First, the early structural planning must be clear. In Hong Kong, from the beginning, the operational path must be designed to comply with the "Stablecoin Ordinance", including license applications, reserve trust structures, information disclosure systems, and director compliance reviews. The "issue first, comply later" route is not allowed, and the Hong Kong Monetary Authority explicitly prohibits unlicensed issuance.
Second, compliance budgets should be fully reserved. Stablecoins are not a light-asset project; reserve fund custody, audit report preparation, IT system security testing, daily operations, and legal compliance personnel allocation are all long-term expenses. It is recommended to establish a dedicated compliance budget pool and set up third-party risk control mechanisms, such as regular external reviews.
Third, a neutral corporate governance system must be established. Avoid structural defects such as the parent company absolutely controlling the issuer, directors lacking independence, and major matters lacking internal review processes. The Hong Kong Monetary Authority has clear precedents for rejecting "non-transparent beneficial owners" and "uninsulated governance".

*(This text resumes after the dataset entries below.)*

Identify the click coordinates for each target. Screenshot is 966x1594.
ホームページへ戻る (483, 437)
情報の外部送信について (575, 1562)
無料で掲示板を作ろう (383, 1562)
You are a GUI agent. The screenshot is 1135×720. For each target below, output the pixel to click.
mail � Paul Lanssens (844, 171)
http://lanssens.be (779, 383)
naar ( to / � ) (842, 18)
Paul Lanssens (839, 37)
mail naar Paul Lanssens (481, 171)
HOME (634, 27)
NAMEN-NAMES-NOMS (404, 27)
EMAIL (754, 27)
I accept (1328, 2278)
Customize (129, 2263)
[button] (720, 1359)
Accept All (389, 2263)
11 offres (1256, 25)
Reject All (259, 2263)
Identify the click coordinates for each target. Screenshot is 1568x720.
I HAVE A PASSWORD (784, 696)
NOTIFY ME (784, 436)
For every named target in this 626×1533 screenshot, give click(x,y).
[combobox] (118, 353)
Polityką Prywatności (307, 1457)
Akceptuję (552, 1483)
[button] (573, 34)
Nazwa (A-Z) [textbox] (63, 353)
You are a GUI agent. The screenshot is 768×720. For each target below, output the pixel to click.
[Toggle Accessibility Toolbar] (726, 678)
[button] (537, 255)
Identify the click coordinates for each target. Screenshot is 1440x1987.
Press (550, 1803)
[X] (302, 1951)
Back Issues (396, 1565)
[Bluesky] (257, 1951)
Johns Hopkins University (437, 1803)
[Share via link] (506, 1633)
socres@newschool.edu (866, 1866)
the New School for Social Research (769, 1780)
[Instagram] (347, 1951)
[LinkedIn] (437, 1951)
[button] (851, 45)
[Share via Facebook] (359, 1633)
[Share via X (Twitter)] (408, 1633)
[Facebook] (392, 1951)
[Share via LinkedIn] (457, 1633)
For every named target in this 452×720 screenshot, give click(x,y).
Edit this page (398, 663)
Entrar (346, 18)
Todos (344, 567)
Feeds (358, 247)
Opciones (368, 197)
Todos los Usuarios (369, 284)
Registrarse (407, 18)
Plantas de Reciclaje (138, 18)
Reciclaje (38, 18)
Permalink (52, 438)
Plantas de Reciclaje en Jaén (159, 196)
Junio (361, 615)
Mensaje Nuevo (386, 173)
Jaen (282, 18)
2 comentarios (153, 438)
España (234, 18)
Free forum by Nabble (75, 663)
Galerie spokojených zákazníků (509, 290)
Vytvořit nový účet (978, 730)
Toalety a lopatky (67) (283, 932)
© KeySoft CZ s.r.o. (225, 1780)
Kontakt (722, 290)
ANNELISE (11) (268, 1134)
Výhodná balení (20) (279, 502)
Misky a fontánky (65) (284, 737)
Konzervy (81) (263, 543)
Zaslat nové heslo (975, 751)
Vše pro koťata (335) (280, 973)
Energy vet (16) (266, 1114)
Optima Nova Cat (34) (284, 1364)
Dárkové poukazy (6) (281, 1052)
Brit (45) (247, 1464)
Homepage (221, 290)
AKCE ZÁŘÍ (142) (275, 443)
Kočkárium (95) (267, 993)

For ordinary users, to avoid the lessons of the UST collapse, users need to not only focus on the project's mechanism design but also pay attention to whether its "redemption promise is credible". Although Hong Kong and the United States continue to introduce regulatory measures, retail investors still need to be vigilant when choosing stablecoin asset allocations to avoid losses. "The core of stablecoins is not whether the technical means are innovative, and payment design can prevent systemic risks, but this does not mean that risks are eliminated," lawyer Liu Honglin frankly said.